DOCUMENT EXCERPT:
---*---

Last Sunday, our church music director opened worship by saying, “It’s been a rough week. Not only the cold, but I have been dealing with two suicides–one an 8th grader at my school and the other a leader of the Black Lives Movement.”
I did not get a chance to ask Tyrone about the young student, but I learned about the activist through a Washington Post article a couple of days later (click here for the story).
His name was MarShawn McCarrel, 23. He shot himself on the steps of the Ohio State Capitol in Columbus on February 8. A few hours before the shot, he posted a Facebook message, “My demons won today. I’m sorry.”
By all accounts, this was a talented young man, dedicated to liberation and justice. He started several nonprofit organizations, a mentorship program called Pursuing Our Dreams and a charity for homeless people called Feeding Our Streets. He had become a leader in the Black Lives Matter movement in Ohio, following on other activism and writing poetry.
The man was a poet. On paper. And in life. Poets are people for whom words matter. Each word matters. And for this poet, lives mattered, too.
Except he could not sustain his own. He pulled the trigger.

---*---

Records from a pointing dataset:
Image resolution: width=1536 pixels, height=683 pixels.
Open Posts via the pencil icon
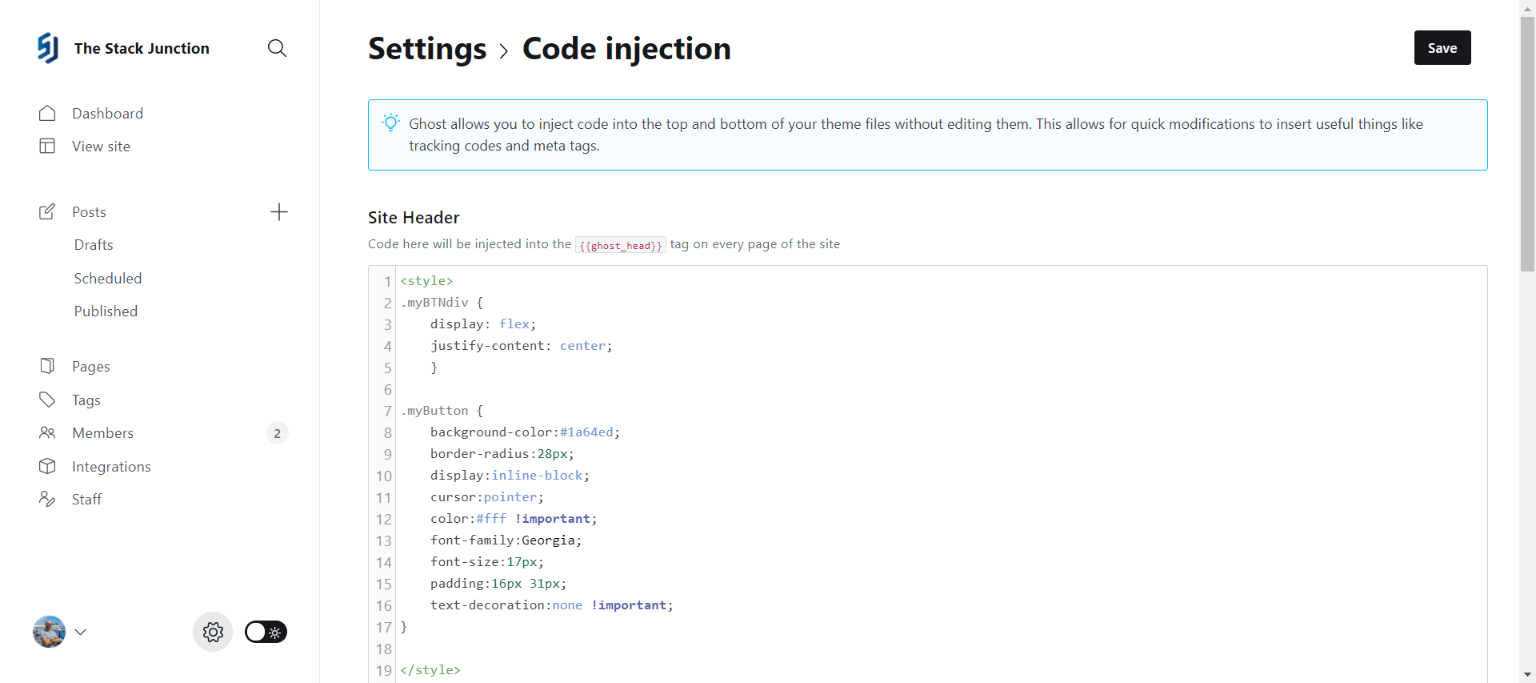47,211
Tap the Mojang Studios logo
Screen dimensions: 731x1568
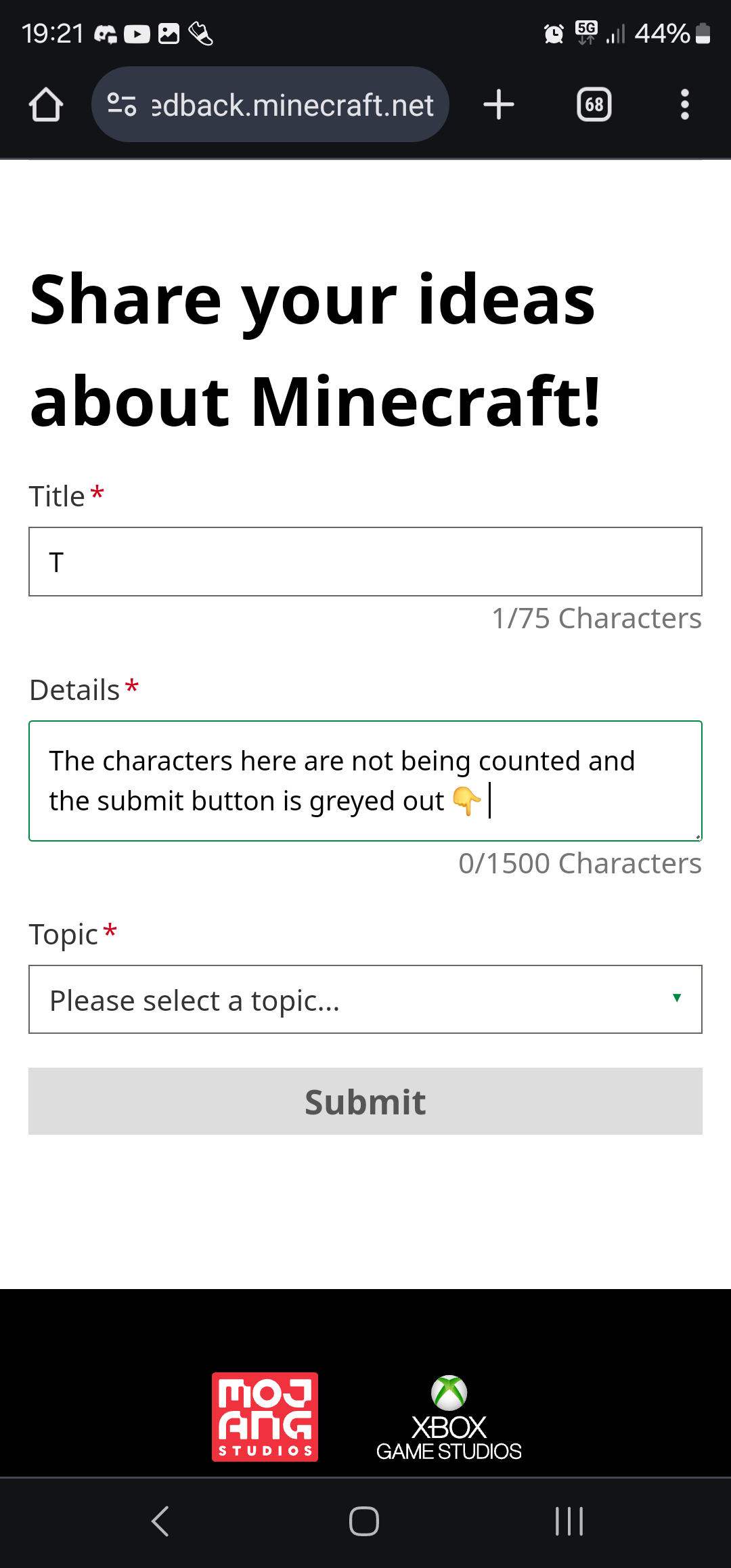point(265,1416)
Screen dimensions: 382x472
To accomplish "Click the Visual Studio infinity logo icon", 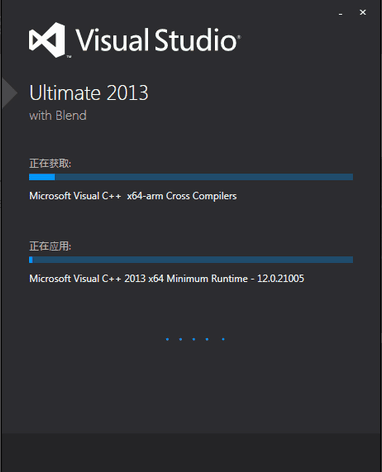I will 47,40.
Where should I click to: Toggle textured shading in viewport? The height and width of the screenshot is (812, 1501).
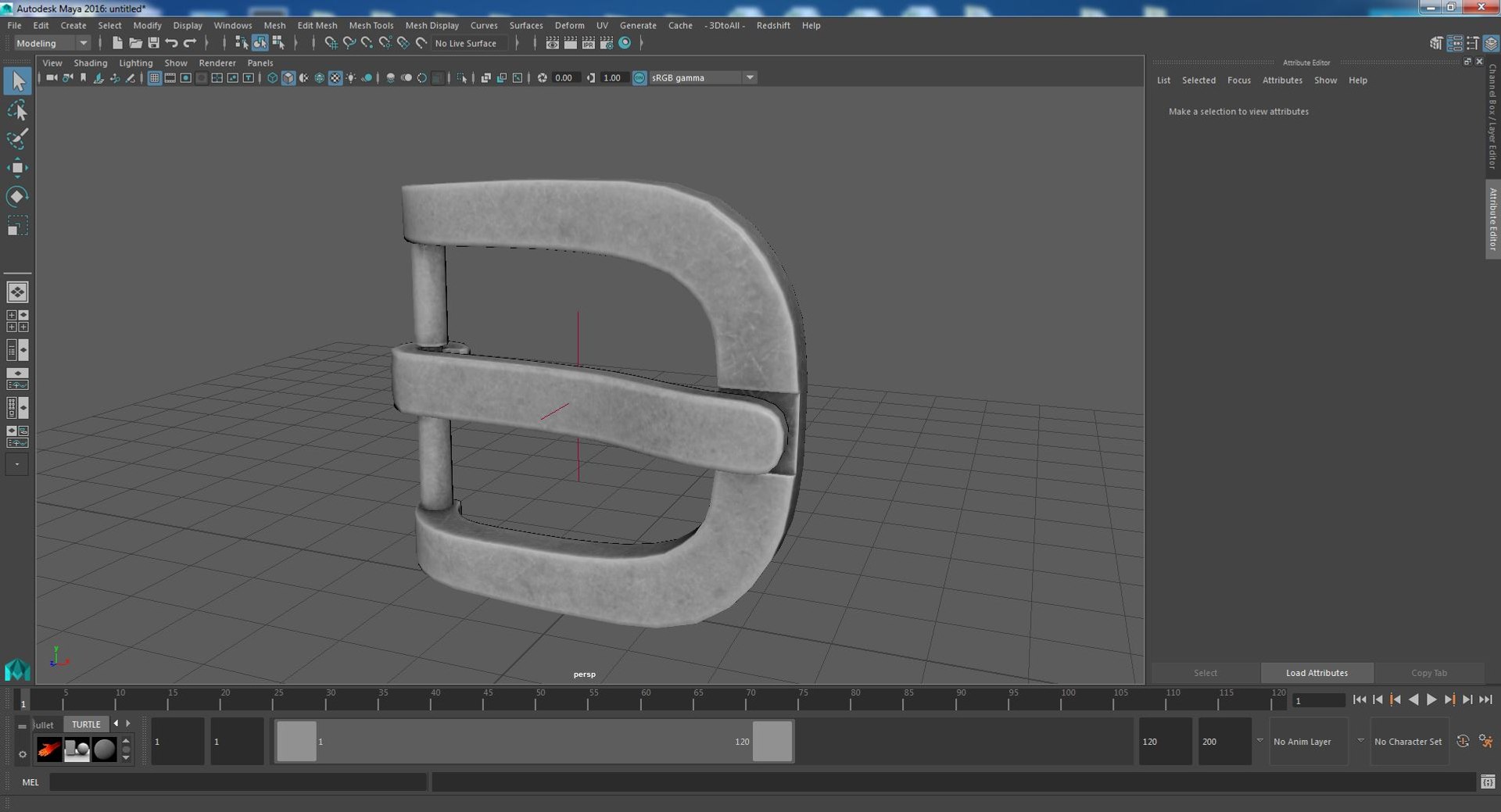click(335, 78)
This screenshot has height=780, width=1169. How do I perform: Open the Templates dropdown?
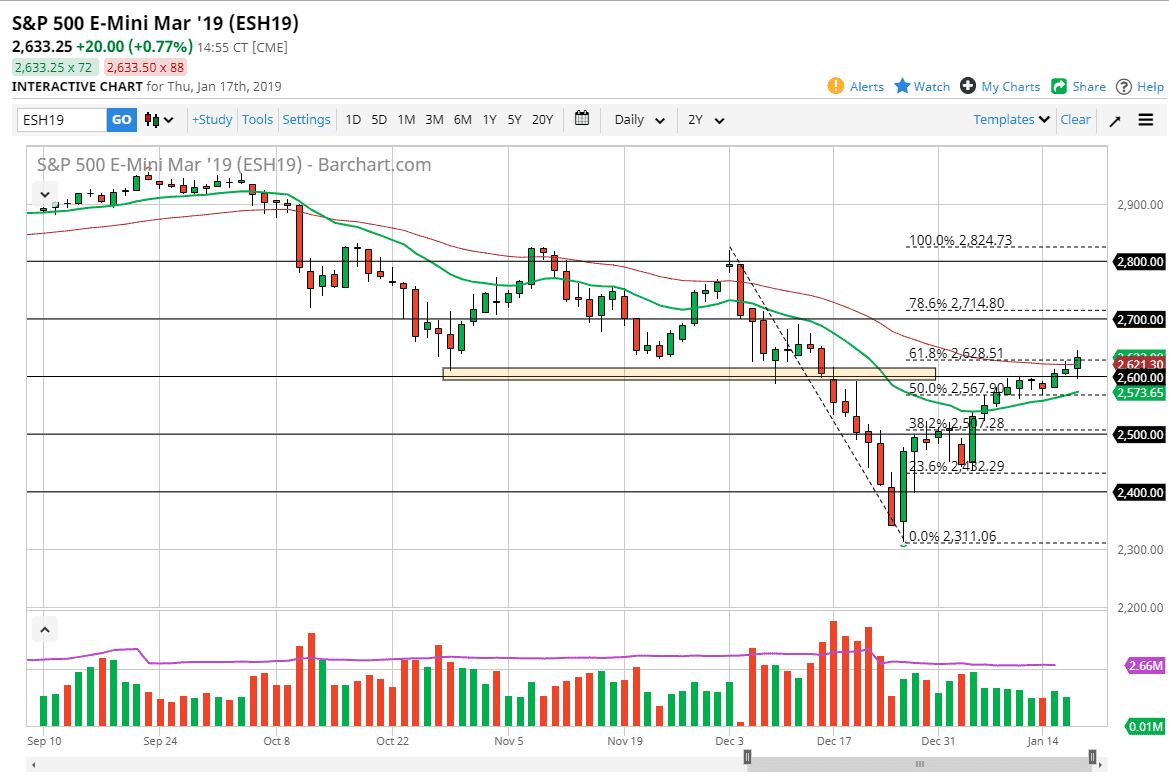(x=1010, y=119)
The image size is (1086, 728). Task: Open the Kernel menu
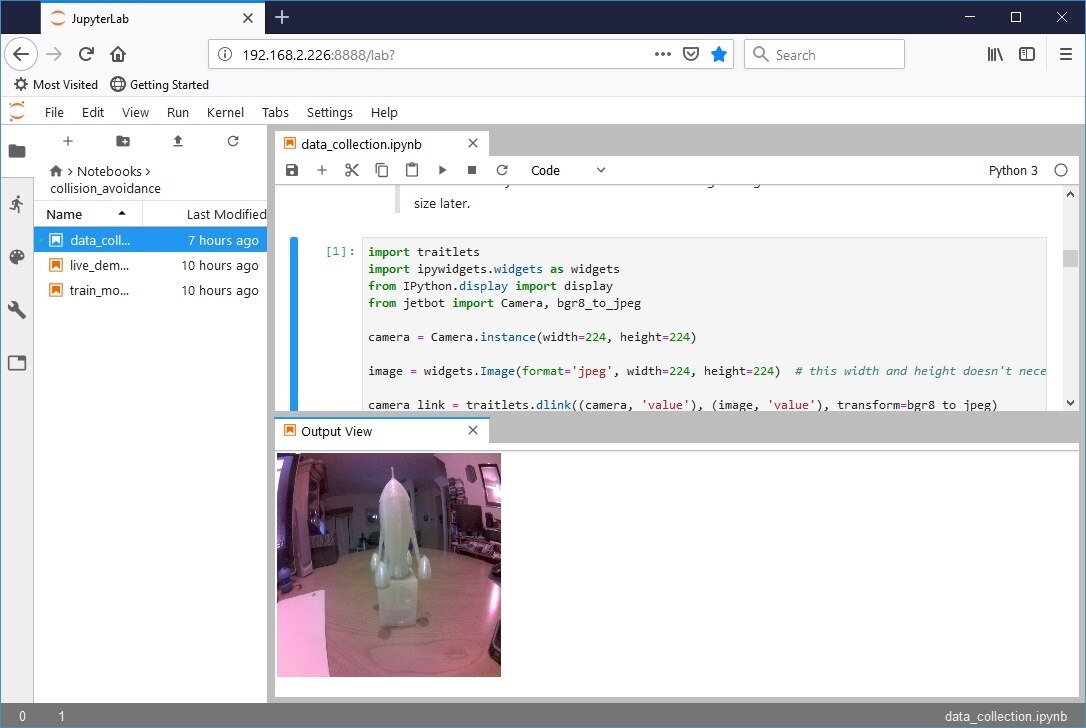[224, 112]
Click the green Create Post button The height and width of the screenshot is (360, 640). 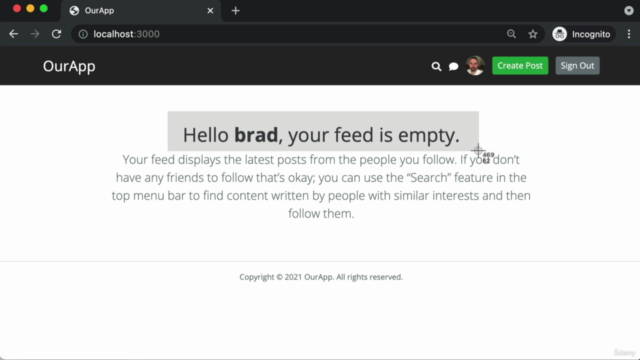pyautogui.click(x=520, y=66)
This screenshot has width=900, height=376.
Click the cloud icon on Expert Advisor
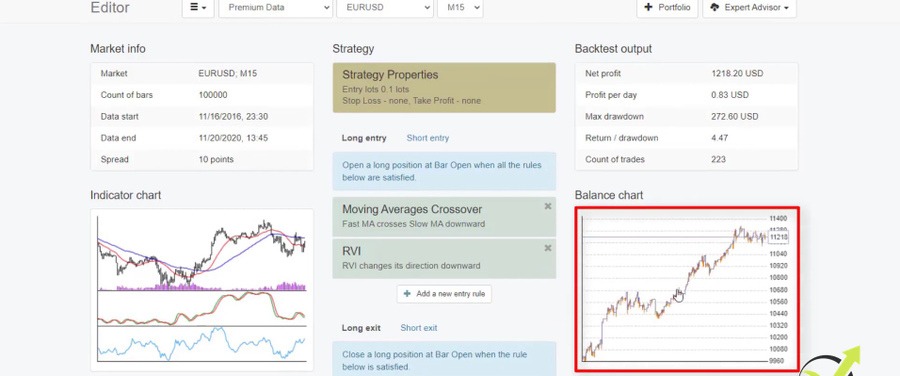[x=715, y=7]
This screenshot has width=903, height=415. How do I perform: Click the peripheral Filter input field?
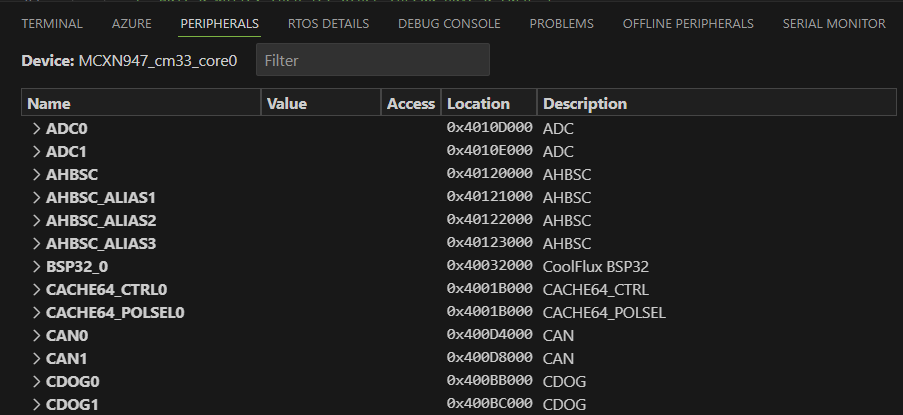372,60
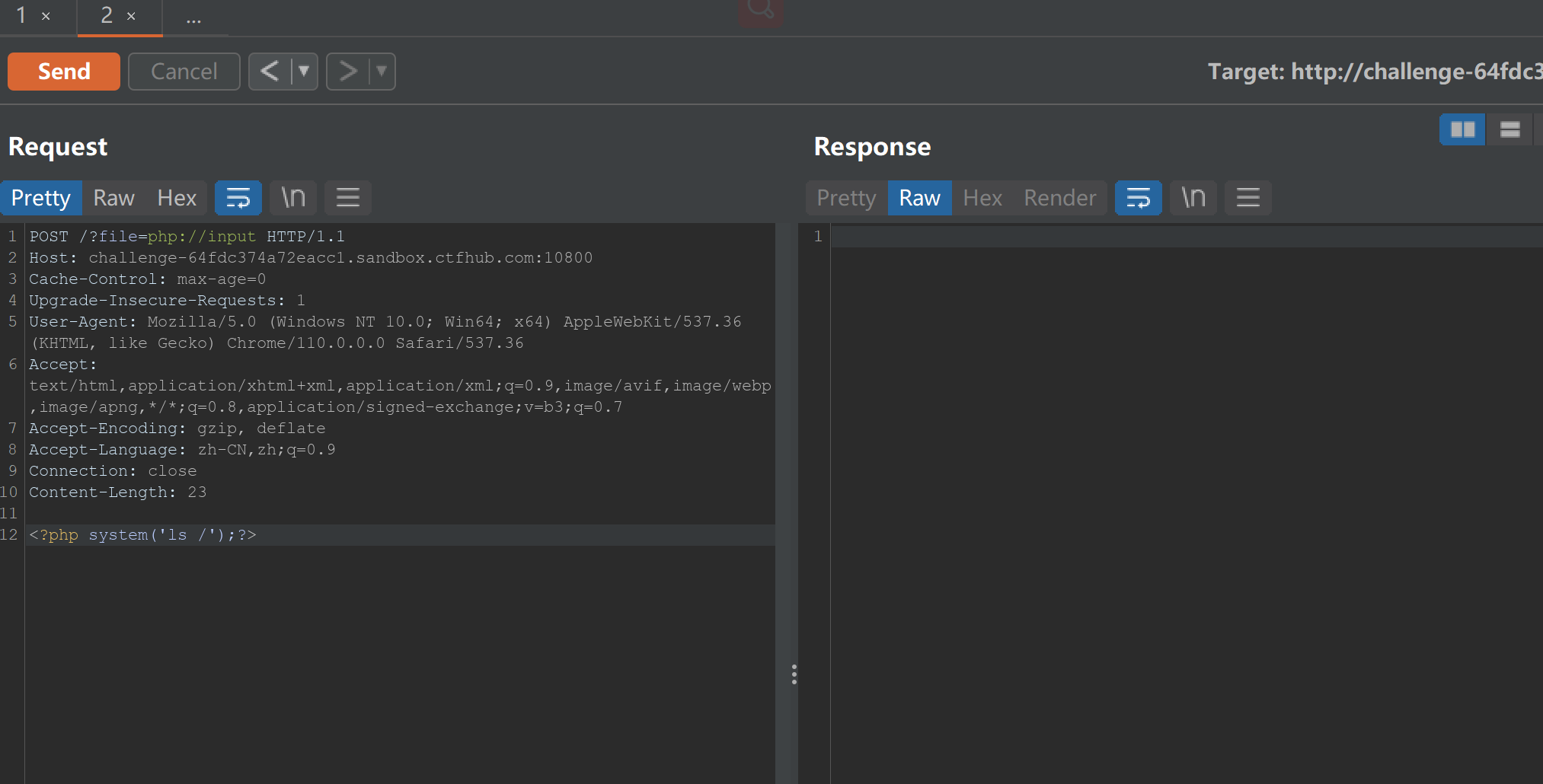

---*---

TO DO:
Answer these questions using the piece about MarShawn McCarrel.
(a) How old was MarShawn McCarrel?
(b) What was the name of the mentorship program he started?
(c) Through which newspaper's article did the writer learn about him?

EXERCISE RESPONSE:
(a) 23
(b) Pursuing Our Dreams
(c) The Washington Post